2022-02-12 Ana Mardoll - the past is not coming back

Ana Mardoll (@AnaMardoll): Hon, I say this with all love and no judgment: you don't need the government to "open" things. You need a therapist to explain that the past you long to return to isn't coming back.

A lot of us need that, really. https://twitter.com/davidmfaris/status/1491583615796396035

1 million people are dead. God knows how many more have been permanently disabled. Thousands of businesses have closed. None of that is going to be undone. I wish we could.

The subway isn't as busy as you remember because some people are working from home, some people quit their jobs to homeschool their kids, some people are sick, and some people are dead. A proclamation from the mayor isn't going to fill their empty seats for you.

The restaurants and bars aren't as full as you remember because some people are staying home for their own safety, some people are staying home for their children's safety, some people can't afford to eat out now, and...some people are dead.

Like, god, the restaurant situation alone stuns me. Do you understand how MANY of the Before Times restaurant clientele was families with children under the age of 5? Do you expect them to eat out when their kids can't be vaccinated? Really, sweetie??? Really?

Increasingly it is clear that the "open everything" crowd aren't wise policy makers. They're just as traumatized as the rest of us and scrambling to try to regain the lost past. They need therapy, not a newspaper column.

My own strategy for coping is to try to imagine how we can make a BETTER world. Like, what if we tore down those useless empty business offices and put in trees and parks and vegetable gardens.

What if we turned the empty offices into insulated homes for homeless people? With ground floor cafes where food is plentiful and free?

What if we found new ways for people to get out and socialize safely without having to be indoors during an airborne plague?

Because, yeah, otherwise depression over what we've lost will consume me too. I'm not special or immune from depression. What we've lost is enormous, and the powers that govern us keep pretending it'll come back any day now. 😞

We need a national mourning commemorating and acknowledging what we've lost.

Fascists will weaponize what has been lost and blame marginalized people for the loss. That's how fascism works.

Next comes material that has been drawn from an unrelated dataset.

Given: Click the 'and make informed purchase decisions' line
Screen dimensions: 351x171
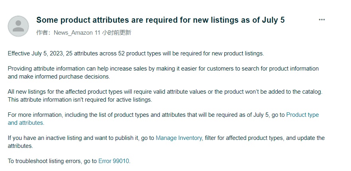Looking at the screenshot, I should (x=59, y=77).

My thread is about how even if those restrictions all end tomorrow, the past isn't coming back: the dead can't be resurrected, the bankrupted businesses won't reopen, and bars won't suddenly fill. https://twitter.com/RadioFreeTom/status/1492348533466406917?t=3fuq3OOJpRtQCM7sB3Lfjg&s=19

David is mourning the fact that people haven't voluntarily returned to their pre-pandemic lives. He, and others, need to understand that is not going to happen. The post-pandemic world is going to be different for us, because that's how trauma and global events work.

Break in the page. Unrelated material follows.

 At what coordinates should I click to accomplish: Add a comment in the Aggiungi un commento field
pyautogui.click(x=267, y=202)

The dead aren't going to resurrect. The disabled aren't going to flood back into the bars. Parents who quit their jobs to homeschool aren't going to file back into the workplace. Work-from-homers aren't going to give up their freedom.

These have nothing to do with restrictions.

David asks, can this be fixed by the governor telling everyone to return to normal? No, it can't. The pandemic has shattered things we took for granted about life, about our government, about our neighbors. That can't be fixed with a simple proclamation.

https://twitter.com/davidmfaris/status/1491583615796396035?t=3fuq3OOJpRtQCM7sB3Lfjg&s=19

The governor saying "Everything is open! Go out and be normal!" isn't going to change the fact that I now know with certainty that 50% of my neighbors are willing to kill me with a deadly disease, or bankrupt me with a costly hospital stay, rather than wear a mask.

Nor is such a proclamation going to make me want to go out and celebrate when I'm still deeply in mourning for the friends I've lost to this disease. It's no surprise that many folks don't feel like a night out when we just buried a loved one.

If we could somehow eradicate covid tomorrow, I would be overjoyed.

I still would not have the heart to fill the bars and restaurants, because I am in grief for all we have lost. Lots of people are, and that's why the bars aren't full no matter how many columnists demand it.